16. The computer system of claim 15, the one or more non-transitory memories having stored thereon computer-executable instructions that, when executed by the one or more processors, cause the one or more processors to:
determine a tool to recommend based upon: (i) the home improvement project, and (ii) the DIY score; and
display the recommendation for the tool in the first portion of the display.
17. The computer system of claim 15, the one or more non-transitory memories having stored thereon computer-executable instructions that, when executed by the one or more processors, cause the one or more processors to:
determine a recommendation for a professional to hire based upon the home improvement project; and
display the recommendation for the professional to hire in the second portion of the display.
18. The computer system of claim 15, the one or more non-transitory memories having stored thereon computer-executable instructions that, when executed by the one or more processors, cause the one or more processors to:
receive a set of tutorials, wherein each tutorial in the set of tutorials has an associated expertise score;
determine a tutorial from the set of tutorials based upon the DIY score and the expertise scores; and
display at least part of the determined tutorial.

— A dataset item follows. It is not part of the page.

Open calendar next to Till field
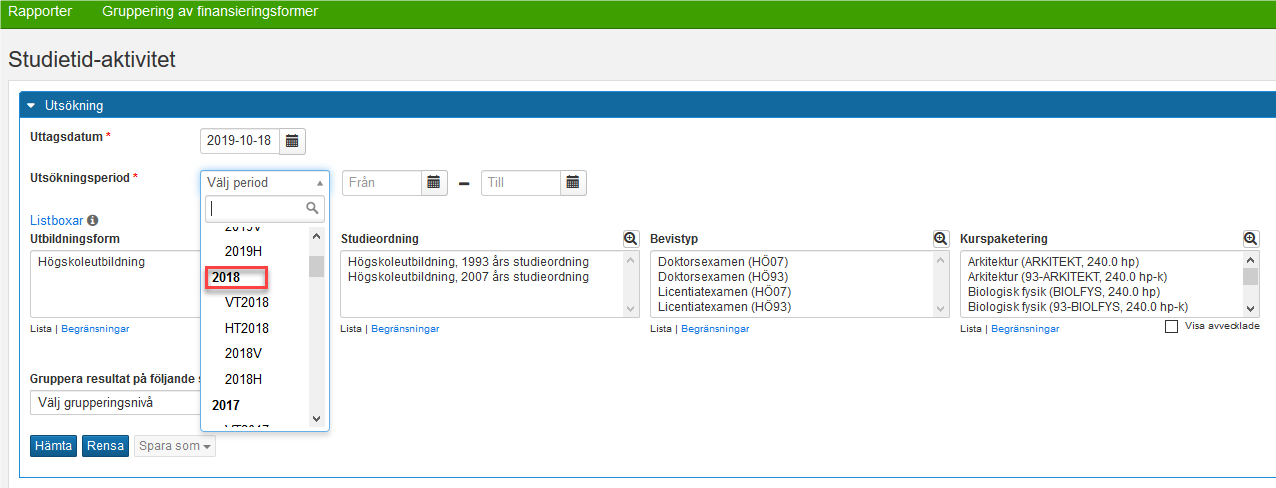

19. The computer system of claim 15, the one or more non-transitory memories having stored thereon computer-executable instructions that, when executed by the one or more processors, cause the one or more processors to:
receive a tutorial explaining how to complete the home improvement project via the DIY technique;
rewrite the tutorial by inputting, into a generative artificial intelligence (AI) algorithm: (i) the tutorial, and (ii) the DIY score; and
display at least part of the rewritten tutorial.
20. The computer system of claim 15, further comprising the display, wherein:
the display is comprised in a user device of the user; and
the computer-executable instructions that, when executed by the one or more processors, further cause the one or more processors to display, on the display: (i) the DIY score, (ii) the difficulty score, and (iii) an expertise score of a tutorial associated with the home improvement project.